Tuesday 7 August 2007

What does a lesion of the oculomotor nerve look like?

The oculomotor nerve is the third cranial nerve (III).

As a MOTOR nerve, it supplies:
  • Most of the extraocular muscles: inferior oblique, and the medial, inferior and superior rectus muscles.
  • Around 2/3 of the muscle that lifts your upper eyelid: levator palpebrae.

It is also joined by PARASYMPATHETIC fibres with run along it for a while. The parasympathetic fibres, via the ciliary ganglion, control the smooth muscle within the eye. They constrict the pupil (pupillary reflex, due to bright light) and increase the convexity of the lens (accomodation reflex, when focusing on a nearby object).

The following is typical of people with a III nerve lesion: on the affected side, the eye deviates laterally, the pupil is dilated, and there is ptosis (drooping eyelid).

  • The lateral deviation is due to unopposed action of the lateral rectus, which is supplied by a different cranial nerve
  • The pupil dilatation: due to unopposed sympathetic supply to the pupil
  • The ptosis is due to loss of the III nerve's share of the motor fibres to the eyelid levator muscle.
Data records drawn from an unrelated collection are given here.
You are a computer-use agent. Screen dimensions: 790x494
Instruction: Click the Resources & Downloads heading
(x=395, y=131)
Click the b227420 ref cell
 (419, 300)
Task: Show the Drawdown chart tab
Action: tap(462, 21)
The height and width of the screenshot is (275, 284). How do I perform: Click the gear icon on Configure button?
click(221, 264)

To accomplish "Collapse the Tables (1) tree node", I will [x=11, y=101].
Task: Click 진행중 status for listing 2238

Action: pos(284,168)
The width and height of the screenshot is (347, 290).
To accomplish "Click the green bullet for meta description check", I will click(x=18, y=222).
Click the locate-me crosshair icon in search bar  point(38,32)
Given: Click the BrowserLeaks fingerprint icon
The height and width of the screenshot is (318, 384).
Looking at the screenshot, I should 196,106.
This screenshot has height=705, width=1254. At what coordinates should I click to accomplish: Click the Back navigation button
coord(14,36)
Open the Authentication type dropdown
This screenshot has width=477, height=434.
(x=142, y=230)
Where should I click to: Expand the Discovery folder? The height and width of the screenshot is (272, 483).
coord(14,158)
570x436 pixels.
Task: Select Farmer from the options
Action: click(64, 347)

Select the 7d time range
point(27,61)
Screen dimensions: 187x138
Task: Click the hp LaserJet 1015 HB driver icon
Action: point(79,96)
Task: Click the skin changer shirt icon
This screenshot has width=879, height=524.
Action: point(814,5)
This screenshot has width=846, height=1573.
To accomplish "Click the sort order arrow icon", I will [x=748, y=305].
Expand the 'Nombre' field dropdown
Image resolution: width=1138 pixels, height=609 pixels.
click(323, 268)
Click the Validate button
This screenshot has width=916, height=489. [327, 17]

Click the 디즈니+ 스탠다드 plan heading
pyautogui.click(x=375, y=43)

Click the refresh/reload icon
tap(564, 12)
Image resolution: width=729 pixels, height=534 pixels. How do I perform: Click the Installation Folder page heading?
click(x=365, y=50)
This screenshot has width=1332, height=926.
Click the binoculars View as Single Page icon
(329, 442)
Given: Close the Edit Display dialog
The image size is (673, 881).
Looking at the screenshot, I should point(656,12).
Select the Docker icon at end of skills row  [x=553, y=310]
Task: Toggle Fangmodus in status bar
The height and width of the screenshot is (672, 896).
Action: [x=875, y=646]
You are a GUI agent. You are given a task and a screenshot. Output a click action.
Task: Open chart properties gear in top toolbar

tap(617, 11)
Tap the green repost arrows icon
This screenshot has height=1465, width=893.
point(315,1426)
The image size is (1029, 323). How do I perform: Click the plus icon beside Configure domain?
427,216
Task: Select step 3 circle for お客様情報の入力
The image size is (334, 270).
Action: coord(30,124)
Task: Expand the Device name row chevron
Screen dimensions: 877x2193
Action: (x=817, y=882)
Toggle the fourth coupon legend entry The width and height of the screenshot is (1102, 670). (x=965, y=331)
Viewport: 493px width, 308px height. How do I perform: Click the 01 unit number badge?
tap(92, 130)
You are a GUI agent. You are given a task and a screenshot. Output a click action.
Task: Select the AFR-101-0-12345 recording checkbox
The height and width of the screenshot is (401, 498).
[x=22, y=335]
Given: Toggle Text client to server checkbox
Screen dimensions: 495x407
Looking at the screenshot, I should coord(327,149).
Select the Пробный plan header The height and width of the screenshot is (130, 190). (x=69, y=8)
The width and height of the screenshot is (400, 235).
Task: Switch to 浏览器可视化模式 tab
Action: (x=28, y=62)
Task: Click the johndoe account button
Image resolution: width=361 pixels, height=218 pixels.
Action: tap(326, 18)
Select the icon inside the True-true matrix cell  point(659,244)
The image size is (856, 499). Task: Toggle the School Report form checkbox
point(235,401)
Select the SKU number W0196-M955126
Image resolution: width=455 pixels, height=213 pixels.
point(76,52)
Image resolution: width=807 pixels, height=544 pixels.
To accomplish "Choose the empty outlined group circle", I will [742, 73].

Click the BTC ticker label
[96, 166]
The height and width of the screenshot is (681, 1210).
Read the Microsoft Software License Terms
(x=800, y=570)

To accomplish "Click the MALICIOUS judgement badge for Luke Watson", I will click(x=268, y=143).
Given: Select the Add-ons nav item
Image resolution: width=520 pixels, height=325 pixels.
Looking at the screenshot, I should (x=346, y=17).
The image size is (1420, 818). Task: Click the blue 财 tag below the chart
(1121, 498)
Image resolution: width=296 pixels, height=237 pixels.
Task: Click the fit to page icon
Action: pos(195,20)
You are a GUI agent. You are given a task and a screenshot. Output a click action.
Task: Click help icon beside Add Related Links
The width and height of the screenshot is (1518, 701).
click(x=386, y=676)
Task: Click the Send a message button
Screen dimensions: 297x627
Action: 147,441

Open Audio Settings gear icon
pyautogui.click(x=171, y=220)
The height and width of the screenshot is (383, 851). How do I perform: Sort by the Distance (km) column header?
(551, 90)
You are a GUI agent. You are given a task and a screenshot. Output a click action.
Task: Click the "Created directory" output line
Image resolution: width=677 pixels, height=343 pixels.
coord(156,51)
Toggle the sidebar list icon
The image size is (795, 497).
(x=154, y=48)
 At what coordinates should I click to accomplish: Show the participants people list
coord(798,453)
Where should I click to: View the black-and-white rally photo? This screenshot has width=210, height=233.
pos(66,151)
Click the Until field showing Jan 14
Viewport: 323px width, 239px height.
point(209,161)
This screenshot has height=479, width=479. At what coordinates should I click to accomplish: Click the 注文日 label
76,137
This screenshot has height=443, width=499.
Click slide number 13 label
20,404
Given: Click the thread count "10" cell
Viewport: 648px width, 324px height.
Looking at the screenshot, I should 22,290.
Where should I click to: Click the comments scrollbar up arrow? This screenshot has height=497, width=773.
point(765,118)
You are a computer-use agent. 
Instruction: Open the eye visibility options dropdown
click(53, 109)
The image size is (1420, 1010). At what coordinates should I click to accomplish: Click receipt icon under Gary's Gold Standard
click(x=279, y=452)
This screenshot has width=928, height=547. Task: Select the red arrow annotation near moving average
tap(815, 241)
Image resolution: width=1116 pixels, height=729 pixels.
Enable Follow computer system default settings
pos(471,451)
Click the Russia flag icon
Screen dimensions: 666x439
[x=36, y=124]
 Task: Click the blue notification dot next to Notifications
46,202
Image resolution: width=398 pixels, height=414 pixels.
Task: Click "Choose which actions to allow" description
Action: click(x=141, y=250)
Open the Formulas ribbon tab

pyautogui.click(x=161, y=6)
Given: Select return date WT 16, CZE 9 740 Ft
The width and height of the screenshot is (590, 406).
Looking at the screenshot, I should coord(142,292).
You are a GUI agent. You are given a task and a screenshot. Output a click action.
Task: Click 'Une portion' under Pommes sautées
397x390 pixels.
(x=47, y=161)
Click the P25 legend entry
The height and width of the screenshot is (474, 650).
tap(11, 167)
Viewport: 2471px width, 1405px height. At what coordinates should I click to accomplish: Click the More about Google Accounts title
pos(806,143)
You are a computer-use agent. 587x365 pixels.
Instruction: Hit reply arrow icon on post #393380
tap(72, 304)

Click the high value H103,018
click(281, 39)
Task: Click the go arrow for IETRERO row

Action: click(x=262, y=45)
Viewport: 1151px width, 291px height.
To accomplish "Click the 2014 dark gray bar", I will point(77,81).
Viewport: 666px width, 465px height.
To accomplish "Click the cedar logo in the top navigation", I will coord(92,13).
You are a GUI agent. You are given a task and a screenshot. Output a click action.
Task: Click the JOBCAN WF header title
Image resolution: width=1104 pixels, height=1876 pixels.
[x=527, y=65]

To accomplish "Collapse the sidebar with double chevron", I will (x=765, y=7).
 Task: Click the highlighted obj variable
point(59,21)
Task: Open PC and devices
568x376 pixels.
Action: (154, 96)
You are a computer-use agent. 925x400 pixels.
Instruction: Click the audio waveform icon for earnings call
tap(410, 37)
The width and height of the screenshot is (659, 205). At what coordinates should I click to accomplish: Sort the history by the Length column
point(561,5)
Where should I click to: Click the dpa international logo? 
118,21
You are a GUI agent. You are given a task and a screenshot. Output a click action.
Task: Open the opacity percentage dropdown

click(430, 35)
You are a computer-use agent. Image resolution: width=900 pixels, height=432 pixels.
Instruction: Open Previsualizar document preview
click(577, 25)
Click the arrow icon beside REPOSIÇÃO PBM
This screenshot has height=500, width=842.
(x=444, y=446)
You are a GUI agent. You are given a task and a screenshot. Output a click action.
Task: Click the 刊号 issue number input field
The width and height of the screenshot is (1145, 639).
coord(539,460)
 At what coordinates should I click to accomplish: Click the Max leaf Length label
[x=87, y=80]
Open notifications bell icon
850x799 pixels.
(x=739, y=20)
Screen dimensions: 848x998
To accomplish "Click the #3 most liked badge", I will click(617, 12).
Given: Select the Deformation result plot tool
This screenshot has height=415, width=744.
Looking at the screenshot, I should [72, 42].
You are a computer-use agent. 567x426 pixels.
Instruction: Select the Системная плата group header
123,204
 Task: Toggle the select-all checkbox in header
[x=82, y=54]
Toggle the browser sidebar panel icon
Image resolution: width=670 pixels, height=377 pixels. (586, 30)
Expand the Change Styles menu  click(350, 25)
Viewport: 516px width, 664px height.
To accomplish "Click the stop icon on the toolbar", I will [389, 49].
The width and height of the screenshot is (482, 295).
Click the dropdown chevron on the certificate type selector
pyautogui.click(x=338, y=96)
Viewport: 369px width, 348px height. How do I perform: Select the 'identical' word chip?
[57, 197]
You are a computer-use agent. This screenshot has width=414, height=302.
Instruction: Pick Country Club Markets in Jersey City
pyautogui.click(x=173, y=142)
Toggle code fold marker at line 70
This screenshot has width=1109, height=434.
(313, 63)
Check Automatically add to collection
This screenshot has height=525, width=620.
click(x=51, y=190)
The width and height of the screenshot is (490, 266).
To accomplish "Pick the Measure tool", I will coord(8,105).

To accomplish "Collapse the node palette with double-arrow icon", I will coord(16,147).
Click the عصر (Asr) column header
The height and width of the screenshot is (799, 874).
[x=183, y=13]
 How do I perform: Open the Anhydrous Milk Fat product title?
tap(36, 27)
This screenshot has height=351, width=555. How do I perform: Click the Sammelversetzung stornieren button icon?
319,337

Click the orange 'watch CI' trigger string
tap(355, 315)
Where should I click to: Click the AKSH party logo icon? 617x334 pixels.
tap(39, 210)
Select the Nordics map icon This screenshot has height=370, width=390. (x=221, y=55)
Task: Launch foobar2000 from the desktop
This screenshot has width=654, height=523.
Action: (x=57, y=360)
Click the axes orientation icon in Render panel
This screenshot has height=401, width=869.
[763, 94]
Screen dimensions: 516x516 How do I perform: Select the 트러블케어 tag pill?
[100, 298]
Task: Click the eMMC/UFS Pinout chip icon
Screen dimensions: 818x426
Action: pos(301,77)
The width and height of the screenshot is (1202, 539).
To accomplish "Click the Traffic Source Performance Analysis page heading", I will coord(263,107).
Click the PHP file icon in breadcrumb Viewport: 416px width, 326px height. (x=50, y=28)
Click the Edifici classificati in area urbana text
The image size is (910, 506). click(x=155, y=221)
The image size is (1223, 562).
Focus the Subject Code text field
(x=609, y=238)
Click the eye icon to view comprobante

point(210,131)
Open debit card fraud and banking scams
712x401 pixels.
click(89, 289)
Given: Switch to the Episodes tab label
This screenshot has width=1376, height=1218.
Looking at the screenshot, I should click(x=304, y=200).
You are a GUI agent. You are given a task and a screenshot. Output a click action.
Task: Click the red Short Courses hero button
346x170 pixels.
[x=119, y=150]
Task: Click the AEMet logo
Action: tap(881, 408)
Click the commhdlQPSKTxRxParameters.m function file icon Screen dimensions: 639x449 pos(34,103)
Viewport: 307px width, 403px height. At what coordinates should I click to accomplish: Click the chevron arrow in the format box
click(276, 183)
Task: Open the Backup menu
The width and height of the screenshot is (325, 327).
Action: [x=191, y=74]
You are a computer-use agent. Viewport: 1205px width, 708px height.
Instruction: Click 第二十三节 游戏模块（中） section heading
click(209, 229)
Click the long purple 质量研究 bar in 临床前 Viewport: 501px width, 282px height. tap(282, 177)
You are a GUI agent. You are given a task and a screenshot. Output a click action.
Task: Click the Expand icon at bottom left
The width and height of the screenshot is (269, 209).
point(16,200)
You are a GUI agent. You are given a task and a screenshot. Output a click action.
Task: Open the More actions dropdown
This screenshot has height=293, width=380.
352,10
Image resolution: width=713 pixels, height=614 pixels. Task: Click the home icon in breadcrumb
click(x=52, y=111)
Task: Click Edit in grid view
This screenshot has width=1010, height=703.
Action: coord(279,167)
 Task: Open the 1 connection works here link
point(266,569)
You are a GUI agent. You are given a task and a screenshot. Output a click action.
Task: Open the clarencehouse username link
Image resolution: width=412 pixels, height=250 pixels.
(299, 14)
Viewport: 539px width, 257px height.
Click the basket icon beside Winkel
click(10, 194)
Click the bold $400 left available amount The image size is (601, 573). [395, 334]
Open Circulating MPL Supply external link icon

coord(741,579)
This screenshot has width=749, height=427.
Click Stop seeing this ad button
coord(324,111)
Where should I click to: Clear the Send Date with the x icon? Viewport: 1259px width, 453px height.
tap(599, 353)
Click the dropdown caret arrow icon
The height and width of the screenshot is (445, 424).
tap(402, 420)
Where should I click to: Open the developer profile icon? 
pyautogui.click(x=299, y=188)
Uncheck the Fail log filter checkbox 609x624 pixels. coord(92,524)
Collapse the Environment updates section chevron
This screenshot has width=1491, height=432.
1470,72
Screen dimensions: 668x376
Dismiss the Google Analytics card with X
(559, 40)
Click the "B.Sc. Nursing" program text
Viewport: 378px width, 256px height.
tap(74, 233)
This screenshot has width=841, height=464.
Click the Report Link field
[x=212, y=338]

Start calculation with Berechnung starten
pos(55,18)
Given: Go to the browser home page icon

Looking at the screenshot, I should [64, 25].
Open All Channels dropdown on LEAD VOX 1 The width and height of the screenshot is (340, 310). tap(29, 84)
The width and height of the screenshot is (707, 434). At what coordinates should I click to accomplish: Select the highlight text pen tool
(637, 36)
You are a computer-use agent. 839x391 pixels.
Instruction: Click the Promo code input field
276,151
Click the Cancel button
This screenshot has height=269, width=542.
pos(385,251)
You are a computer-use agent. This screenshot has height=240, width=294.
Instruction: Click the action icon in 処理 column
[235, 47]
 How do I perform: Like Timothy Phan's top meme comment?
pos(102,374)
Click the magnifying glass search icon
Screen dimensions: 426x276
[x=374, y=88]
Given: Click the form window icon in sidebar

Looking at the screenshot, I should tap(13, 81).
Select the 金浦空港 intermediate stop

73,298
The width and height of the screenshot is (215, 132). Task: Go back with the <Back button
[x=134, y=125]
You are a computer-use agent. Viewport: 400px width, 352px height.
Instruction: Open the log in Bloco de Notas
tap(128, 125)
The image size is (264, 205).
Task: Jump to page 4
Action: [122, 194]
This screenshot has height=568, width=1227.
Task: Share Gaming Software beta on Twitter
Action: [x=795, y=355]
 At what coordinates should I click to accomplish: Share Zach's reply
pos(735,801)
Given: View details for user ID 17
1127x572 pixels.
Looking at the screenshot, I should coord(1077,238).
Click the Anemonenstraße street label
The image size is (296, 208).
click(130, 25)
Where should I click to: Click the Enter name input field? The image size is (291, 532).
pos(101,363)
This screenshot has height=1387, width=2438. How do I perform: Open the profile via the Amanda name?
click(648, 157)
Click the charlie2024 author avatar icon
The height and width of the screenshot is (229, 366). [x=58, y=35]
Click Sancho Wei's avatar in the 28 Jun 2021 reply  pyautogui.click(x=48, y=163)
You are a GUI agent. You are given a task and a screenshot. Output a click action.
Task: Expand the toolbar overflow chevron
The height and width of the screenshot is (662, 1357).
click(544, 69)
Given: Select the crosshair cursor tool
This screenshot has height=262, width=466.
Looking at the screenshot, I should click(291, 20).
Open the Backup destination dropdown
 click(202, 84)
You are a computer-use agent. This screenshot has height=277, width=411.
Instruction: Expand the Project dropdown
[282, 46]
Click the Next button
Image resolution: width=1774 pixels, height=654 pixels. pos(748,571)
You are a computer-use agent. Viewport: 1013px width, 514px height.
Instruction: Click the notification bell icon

Note that the parasympathetic fibres run along the outside of the oculomotor nerve. Therefore, they will definitely be affected in the case of, say, a tumour that compresses the nerve as a whole. However, the middle of the nerve is farthest from the blood supply to the nerve (which also runs on the outside), and so in diseases affecting the blood vessels, like diabetes or hypertension, it is possible to affect just the oculomotor nerve, and not the parasympathetic supply that runs with it. The latter is right beside the blood supply, so it tends to get spared. If this occurs, the pupils will be normal but the rest still applies (and you will be given an important clue as to the diagnosis!).

Obviously, any testing of the ocular movments (e.g. getting them to follow an object with their eyes) will also be markedly off, as all extraocular muscles apart from lateral rectus and superior oblique will be affected by a III nerve lesion.